The micro spacecraft weighing little more than a sheet of paper and driven by a sail comparable in size a child’s kite fashioned from fabric only a few hundred atoms in thickness, will be accelerated by a 100 billion-watt laser-powered array reaching a velocity of 60,000km a second.

 

Before sending the first nanocrafts to Alpha Centauri we must wait for the lasers to be designed and constructed, but as the nanocraft’s development is fairly advanced, I propose attaching a nanocraft to a Fluid Space Drive that is simple and inexpensive (compared to a multi laser array) where it will travel with a constant acceleration of 0,2 mps reaching Alpha Centauri in 28 years (see main page).

 

The Fluid Space Drive is a propellantless propulsion system, to see how this is possible without breaking the law of conservation of linear momentum please see note at end of this page, or read what David Hambling wrote on Fortean Times magazine: Looking for loopholes.
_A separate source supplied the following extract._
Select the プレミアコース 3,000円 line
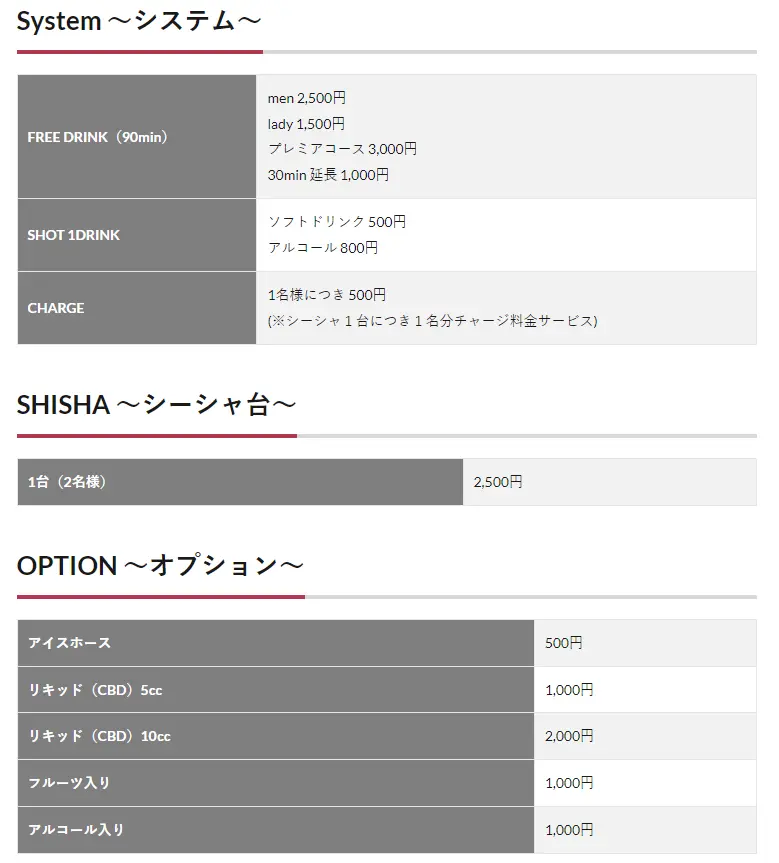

The impossible may just take longer and require some imagination.

Or see Fluid Space Drive’s main page, includes video

What are the advantage of a propellantless propulsion system?

At present all spacecraft travel from earth to their destination at constant speed (they coast at constant velocity), We use enormous rockets in our space exploration programs, but almost all the push the spacecraft acquires is during the first few minutes the rockets are firing before they run out of fuel, the rest of the trip the spaceship travels at a constant velocity (no acceleration).

So if it’s Mars we want to go, at present we can produce a few minutes of acceleration versus 300 days of constant velocity (just coasting).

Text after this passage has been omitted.